Predictive analytics is the typical approach that most retailers use and considers past data points only to forecast and determine which products to promote and at what prices. This approach has historically added value, but it relies on customers behaving mostly in similar ways week after week, year after year. Predictive analytics requires historical trends to be able to predict what will happen in the future. In fact, forecasting weekly SKU sales typically requires at least a few years of data.

COVID-19 has broken customer shopping habits and historical trends. Retailers will not be able to rely on historical trends to understand the current landscape and adapt to ongoing change. Predictive modeling, by extension, will become less and less relevant. However, successful retailers will still need to invest in the ability to scenario plan with agility in order to run their businesses profitably.

Daisy’s approach is different. Our technology is based on what is known as “optimal control” or “reinforcement learning,” where the governing mathematics are independent of historical trends and data and instead act like the laws of physics that govern our universe.
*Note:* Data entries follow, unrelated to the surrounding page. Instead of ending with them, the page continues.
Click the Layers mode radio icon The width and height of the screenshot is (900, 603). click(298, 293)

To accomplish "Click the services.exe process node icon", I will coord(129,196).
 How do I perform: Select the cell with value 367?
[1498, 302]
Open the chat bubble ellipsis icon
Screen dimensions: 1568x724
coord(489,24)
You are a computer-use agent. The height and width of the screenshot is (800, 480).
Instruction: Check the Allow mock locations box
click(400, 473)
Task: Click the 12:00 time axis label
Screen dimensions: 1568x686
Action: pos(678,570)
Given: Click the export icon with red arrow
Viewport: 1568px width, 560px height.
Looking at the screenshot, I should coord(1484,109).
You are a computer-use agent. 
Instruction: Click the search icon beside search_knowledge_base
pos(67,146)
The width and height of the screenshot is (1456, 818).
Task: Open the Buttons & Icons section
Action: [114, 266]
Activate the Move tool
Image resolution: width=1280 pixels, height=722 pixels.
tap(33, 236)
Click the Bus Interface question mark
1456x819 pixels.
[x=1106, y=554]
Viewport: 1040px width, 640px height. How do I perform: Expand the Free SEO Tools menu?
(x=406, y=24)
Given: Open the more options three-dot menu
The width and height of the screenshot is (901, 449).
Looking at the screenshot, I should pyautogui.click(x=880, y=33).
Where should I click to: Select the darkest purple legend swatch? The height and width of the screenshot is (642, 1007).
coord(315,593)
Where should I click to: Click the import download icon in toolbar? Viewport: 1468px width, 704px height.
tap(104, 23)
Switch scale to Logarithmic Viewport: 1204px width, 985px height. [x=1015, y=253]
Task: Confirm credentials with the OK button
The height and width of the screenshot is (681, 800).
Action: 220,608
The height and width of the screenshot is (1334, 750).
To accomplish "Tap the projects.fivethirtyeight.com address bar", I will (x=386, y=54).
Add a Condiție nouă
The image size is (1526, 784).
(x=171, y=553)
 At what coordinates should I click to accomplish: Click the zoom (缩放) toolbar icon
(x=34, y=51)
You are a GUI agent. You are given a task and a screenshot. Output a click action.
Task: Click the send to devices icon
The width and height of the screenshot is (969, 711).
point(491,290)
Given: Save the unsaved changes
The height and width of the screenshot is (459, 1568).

The optimal control approach still uses retail data but only to calculate changes in product features such as halo sales and cannibalization, and how the items will behave under the retail laws of physics or Daisy’s Theory of RetailTM. This allows us to rapidly build scenarios and forecasts built on millions of optimizations that are in turn based on changes in product features. Understanding the dynamics of items requires as little as a few weeks of data—not years of historical trends. Retailers cannot wait years for predictive analytics to build up that knowledge (or as we like to put it to “learn at only the pace of time”).

Over the past 50 years, retail analytics has advanced from business intelligence to predictive analytics, and now to the emergence of autonomous artificial intelligence. These turbulent times only reinforce the importance of being able to plan for the future based on the dynamics of retail rather than what has happened in the past.